Stellantis has throttled sales of combustion-engined cars in the UK in a bid to hit government-mandated sales targets for electric cars this year and avoid paying fines.

That’s according to the company’s new head of Europe Jean-Philippe Imparato, who added that the strategy will continue until the end of this year.

The UK’s ZEV mandate, which imposes a minimum of 22% electric car sales on manufacturers this year, is becoming a template for what will happen across the European Union next year, when tightening rules on average CO2 levels will force car makers to sell more EVs.

“You have to be compliant. If you are not compliant you’re dead,” Imparato told journalists at the sidelines of the Paris motor show last week.

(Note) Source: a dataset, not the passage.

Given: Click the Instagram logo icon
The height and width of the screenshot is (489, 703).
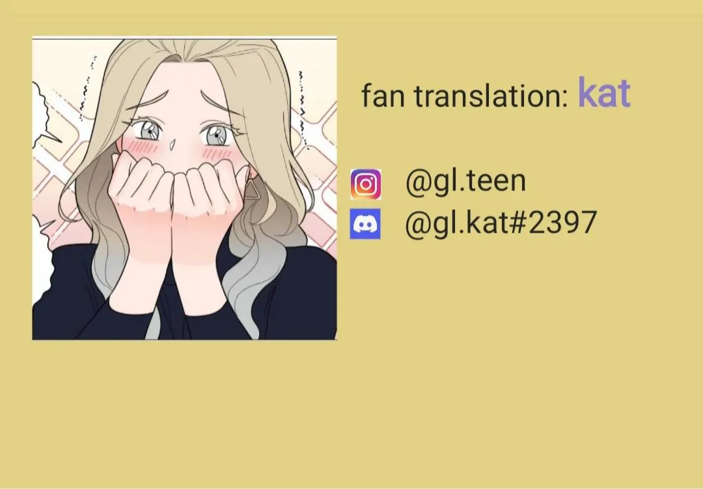Looking at the screenshot, I should 366,184.
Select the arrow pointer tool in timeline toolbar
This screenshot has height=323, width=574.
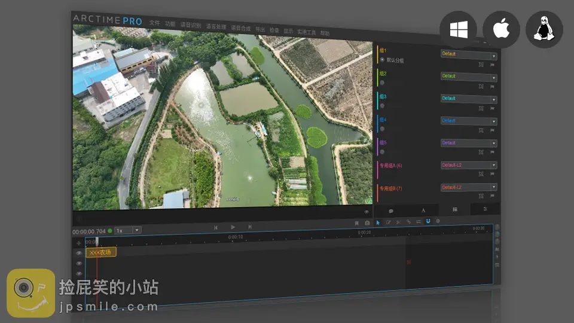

Stellantis is one of the closest among the big car makers to hitting the ZEV mandate targets for 2024, with EV sales running at around 20% after nine months, according to EV-focused analyst firm New AutoMotive.

Imparato confirmed that the target was achieved by reducing sales of combustion engines. “We lost three points of market share but we protected the profitability and we will be compliant,” he said.

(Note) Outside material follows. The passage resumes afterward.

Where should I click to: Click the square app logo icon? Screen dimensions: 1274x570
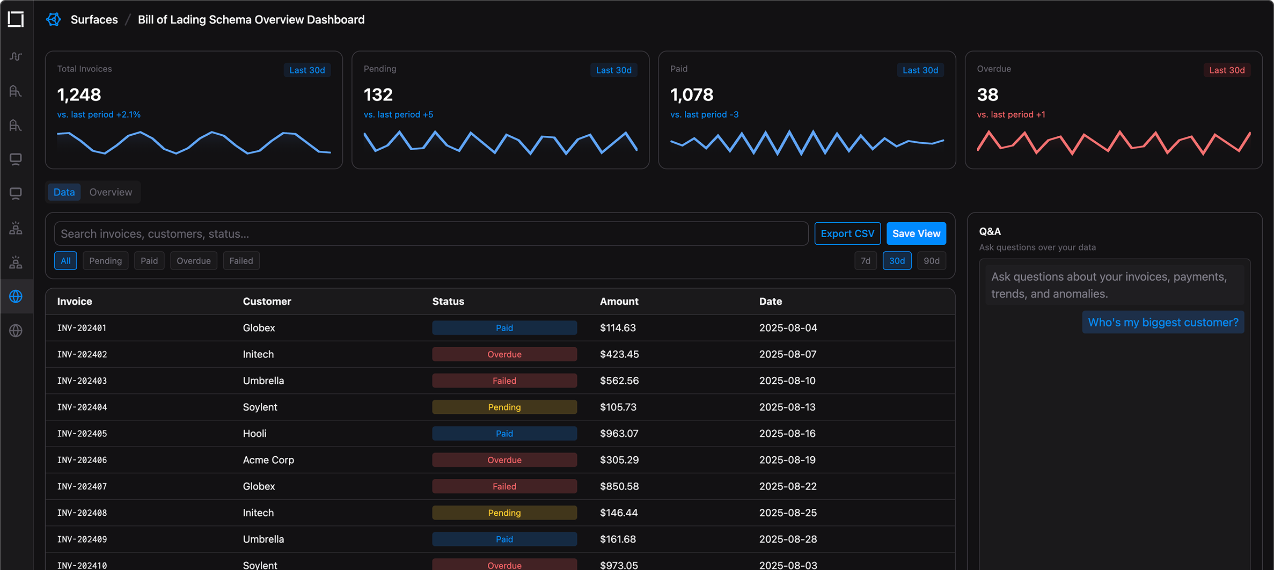(16, 19)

The Stellantis brand most badly hit was Vauxhall, which saw sales fall 17% through September. That equates to around 12,500 cars, according to figures from automotive body the SMMT. The brand’s best-selling model, the Corsa, was down 31% in the first nine months, while sales of the Mokka small SUV fell 25%.

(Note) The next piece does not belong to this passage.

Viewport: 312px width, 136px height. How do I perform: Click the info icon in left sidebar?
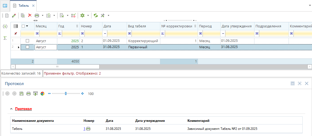click(5, 26)
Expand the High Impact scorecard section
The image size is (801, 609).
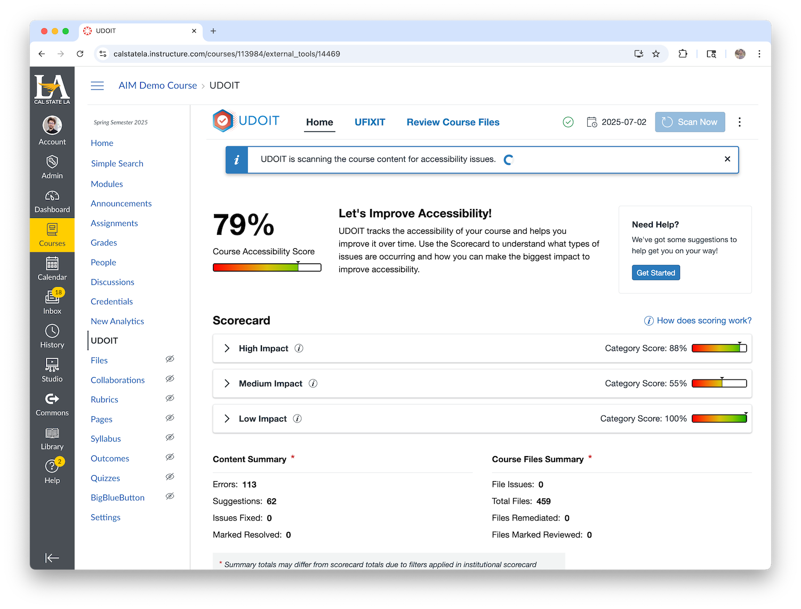227,348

Stellantis has criticised the ZEV mandate for forcing car makers to sell EVs ahead of demand. “When you push 20% in the mouth of the consumer and the natural demand is 10%, it has a huge economic impact,” Stellantis CEO Carlos Tavares said at the Paris show.

Tavares promised a “correction” in the next few weeks to boost profits within the UK, without being specific. One option is to carry out a previous threat to close one of the company’s two van plants in the UK.

“When you are fighting for survival, you have to consider that everything is on the table and nothing should be excluded,” he said.

The UK has jumped the gun on European Union policy from 2025, when tough new CO2 limits are essentially mandating that car makers sell EVs totalling between one fifth and one quarter of all car sales. 

Stellantis, for example, has calculated that the EU’s call for a 19% reduction in the average CO2 figure to 93.6g/km will mean 24% of all its EU car sales will have to be electric in 2024, matching the UK requirement for next year.

“If you compare the curve of the ZEV mandate with the curve of CO2 in Europe, the UK anticipates what is written for Europe,” Fabrice Cambolive, CEO of the Renault brand, told journalists in Paris. “It’s very interesting for us to see the same trajectory and to see what are the behaviours of the consumers, the companies and our competitors.”

The penalty for falling below the target is very high, with fines potentially reaching €13 billion (£11bn) if the car industry can’t find a way to move forward from its average figure in 2023, according to calculations from the bank Jefferies. 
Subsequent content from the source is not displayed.